Enabling parallel build

Ninja

If Ninja generator is used, the associated build tool (called ninja) will automatically parallelize the build based on the number of available CPUs.

To limit the number of parallel jobs, the build tool option -j N can be passed to ninja.

For example, to limit the number of parallel jobs to 3, the following could be done:

python setup.py bdist_wheel -- -- -j3

For complex projects where more granularity is required, it is also possible to limit the number of simultaneous link jobs, or compile jobs, or both.

Indeed, starting with CMake 3.11, it is possible to configure the project with these options:

For example, to have at most 5 compile jobs and 2 link jobs, the following could be done:

python setup.py bdist_wheel -- \
  -DCMAKE_JOB_POOL_COMPILE:STRING=compile \
  -DCMAKE_JOB_POOL_LINK:STRING=link \
  '-DCMAKE_JOB_POOLS:STRING=compile=5;link=2'

Unix Makefiles

If Unix Makefiles generator is used, the associated build tool (called make) will NOT automatically parallelize the build, the user has to explicitly pass option like -j N.

For example, to limit the number of parallel jobs to 3, the following could be done:

python setup.py bdist_wheel -- -- -j3

Visual Studio IDE

If Visual Studio IDE generator is used, there are two types of parallelism:

  • target level parallelism
  • object level parallelism

Warning

Since finding the right combination of parallelism can be challenging, whenever possible we recommend to use the Ninja generator.

To adjust the object level parallelism, the compiler flag /MP[processMax] could be specified. To learn more, read /MP (Build with Multiple Processes).

For example:

set CXXFLAGS=/MP4
python setup.py bdist_wheel

Starting with Visual Studio 2010, the target level parallelism can be set from command line using /maxcpucount:N. This defines the number of simultaneous MSBuild.exe processes. To learn more, read Building Multiple Projects in Parallel with MSBuild.

For example:

python setup.py bdist_wheel -- -- /maxcpucount:4

Support for isolated build

New in version 0.8.0.

As specified in PEP 518, dependencies required at install time can be specified using a pyproject.toml file. Starting with pip 10.0, pip reads the pyproject.toml file and installs the associated dependencies in an isolated environment. See the pip build system interface documentation.

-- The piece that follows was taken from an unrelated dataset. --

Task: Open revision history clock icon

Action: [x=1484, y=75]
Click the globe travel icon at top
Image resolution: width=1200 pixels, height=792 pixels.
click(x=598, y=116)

An isolated environment will be created when using pip to install packages directly from source or to create an editable installation.

scikit-build supports these use cases as well as the case where the isolated environment support is explicitly disabled using the pip option --no-build-isolation available with the install, download and wheel commands.

Optimized incremental build

To optimize the developer workflow, scikit-build reconfigures the CMake project only when needed. It caches the environment associated with the generator as well as the CMake execution properties.

The CMake properties are saved in a CMake spec file responsible to store the CMake executable path, the CMake configuration arguments, the CMake version as well as the environment variables PYTHONNOUSERSITE and PYTHONPATH.

If there are no CMakeCache.txt file or if any of the CMake properties changes, scikit-build will explicitly reconfigure the project calling skbuild.cmaker.CMaker.configure().

If a file is added to the CMake build system by updating one of the CMakeLists.txt file, scikit-build will not explicitly reconfigure the project. Instead, the generated build-system will automatically detect the change and reconfigure the project after skbuild.cmaker.CMaker.make() is called.

Cross-compilation

See CMake Toolchains.

Introduction to dockross

Note

To be documented. See #227.

Using dockcross-manylinux to generate Linux wheels

Note

To be documented. See #227.

Using dockcross-mingwpy to generate Windows wheels

Note

To be documented. See #227.

Examples for scikit-build developers

Note

To be documented. See #227.

Provide small, self-contained setup function calls for (at least) two use cases:

  • when a CMakeLists.txt file already exists
  • when a user wants scikit-build to create a CMakeLists.txt file based on the user specifying some input files.